Hallow Your Speech Or Hollow Your Home

Rid your heart of all deceit.  Never give a hollow greeting of peace or turn away when someone needs your love.  Bind yourself to no oath lest it prove false, but speak the truth with heart and tongue.  (Rule of St. Benedict 4. 24-28)

Do not lie to your children.

What about Santa Claus and the Tooth Fairy?

When my first child asked me if Santa Claus was real, I told her quite frankly, “No.” She didn’t believe me. She argued with me. On Christmas morning she said, “See, Mommy! Look at all these presents. Where do you think these presents came from, if Santa isn’t real?”

With the second child, I explained patiently that Santa is based on a real person, Saint Nicholas, who lived a long time ago and started the tradition of giving presents to poor children at Christmas. Then I got a phone call from my mother: “Do you realize that Anthony is going around telling people that Santa Claus is dead?”

With the third child, I decided to let my husband handle this issue. He shamelessly played along with the whole charade. Not only Santa but the Tooth Fairy was real. He snuck presents under the tree and put excessive amounts of money under her pillow, inflating the value of teeth and provoking competition.

With the fourth child, I avoided the whole problem. I told her the Tooth Fairy forgot about her tooth, but she might try selling it to her dad instead.
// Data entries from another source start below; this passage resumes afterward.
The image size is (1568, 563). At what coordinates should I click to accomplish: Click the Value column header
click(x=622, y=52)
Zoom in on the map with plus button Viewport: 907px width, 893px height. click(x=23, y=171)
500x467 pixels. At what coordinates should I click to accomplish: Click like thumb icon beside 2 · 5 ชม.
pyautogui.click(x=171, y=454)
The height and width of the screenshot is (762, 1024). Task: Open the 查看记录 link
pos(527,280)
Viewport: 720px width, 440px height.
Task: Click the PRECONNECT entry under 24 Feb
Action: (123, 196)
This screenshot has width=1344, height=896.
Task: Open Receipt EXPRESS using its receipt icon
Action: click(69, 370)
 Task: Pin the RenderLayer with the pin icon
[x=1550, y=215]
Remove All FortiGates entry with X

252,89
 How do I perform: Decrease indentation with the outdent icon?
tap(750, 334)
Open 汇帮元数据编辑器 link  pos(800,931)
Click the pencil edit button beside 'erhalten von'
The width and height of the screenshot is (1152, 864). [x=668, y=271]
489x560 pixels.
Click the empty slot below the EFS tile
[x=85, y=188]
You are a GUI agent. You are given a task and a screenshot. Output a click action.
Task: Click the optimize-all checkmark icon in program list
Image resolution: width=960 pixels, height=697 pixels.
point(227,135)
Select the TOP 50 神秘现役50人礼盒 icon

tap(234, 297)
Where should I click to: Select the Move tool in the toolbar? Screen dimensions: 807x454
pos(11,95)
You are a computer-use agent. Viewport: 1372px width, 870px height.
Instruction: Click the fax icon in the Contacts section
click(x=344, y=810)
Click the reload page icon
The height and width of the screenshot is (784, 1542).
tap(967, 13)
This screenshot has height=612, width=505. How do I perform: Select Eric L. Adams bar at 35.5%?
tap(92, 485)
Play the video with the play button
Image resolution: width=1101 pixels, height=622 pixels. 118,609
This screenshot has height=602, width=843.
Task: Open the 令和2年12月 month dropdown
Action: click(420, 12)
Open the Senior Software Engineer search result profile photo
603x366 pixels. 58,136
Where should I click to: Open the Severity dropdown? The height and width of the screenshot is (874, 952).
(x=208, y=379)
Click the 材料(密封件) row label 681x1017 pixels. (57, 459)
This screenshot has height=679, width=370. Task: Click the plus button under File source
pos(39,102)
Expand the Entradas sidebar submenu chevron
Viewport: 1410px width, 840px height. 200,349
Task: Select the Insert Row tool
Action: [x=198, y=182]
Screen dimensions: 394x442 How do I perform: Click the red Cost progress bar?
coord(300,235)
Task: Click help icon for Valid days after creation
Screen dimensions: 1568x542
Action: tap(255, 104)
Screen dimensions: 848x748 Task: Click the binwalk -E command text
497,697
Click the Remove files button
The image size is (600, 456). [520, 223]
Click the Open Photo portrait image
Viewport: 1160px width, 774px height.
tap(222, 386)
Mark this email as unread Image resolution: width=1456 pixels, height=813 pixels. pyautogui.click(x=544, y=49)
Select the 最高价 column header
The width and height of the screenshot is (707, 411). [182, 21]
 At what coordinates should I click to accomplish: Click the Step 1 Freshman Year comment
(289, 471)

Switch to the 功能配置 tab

I told her to ask her siblings about Santa.

It seems to me that if children can’t trust you to tell the truth about something as inane as the Tooth Fairy, how can they trust you on more important topics? However, I realize that many people feel very strongly that a happy childhood includes belief in Santa Claus, the Tooth Fairy, and other specialized proxies.

It’s one thing to let Santa live on in everyone’s imagination. It’s another thing to lie to your children in order to manipulate them into doing something quickly and without protest. Ten years later, the little-white-lie parents are the ones complaining about how their teenagers (shock, horror) deceive and manipulate them. How nasty those teenagers are, and how sweet they were, back in the days when they still believed everything we told them….

The difference between the tall-tale-teller and the deceitful-manipulator is that the tale-teller wants the children to grow up and learn to distinguish reality from fiction. Nothing tickles a tale-teller so much as the efforts of a knee-high pipsqueak to put one over on him. And sometimes the pipsqueak wins this game, to everyone’s delight. It’s a game that develops the wits just like pitching softballs in the back yard develops athletic skills. It’s quite different from the morbid nostalgia of adults who hate to see the children maturing, for murky reasons of their own.

But what really harms children is that worst form of deceit, “the hollow greeting of peace.” This corresponds to the pretense of love on the part of a parent who is essentially selfish. The friendly father who abandons his family is hollow. The effusive mother who neglects her children is hollow.

There’s no point in glancing around to see if other people are affected. It’s in the nature of the thing to be invisible from the outside. Right now everyone looks fine. It’s all good! But when the relationships collapse, and the hollow family splays out into the open, you get a sickening glimpse inside.

What is the opposite of hollow? The opposite of hollow is to be truly, through and through, what you appear to be on the outside. It means actually taking care of your children. That job includes teaching them to distinguish truth from falsehood, in whatever way you do best. You aim for their ultimate good, not your immediate convenience. It’s possible that no one around you will acknowledge that you’re doing anything worthwhile at all. But in the long run, integrity stands.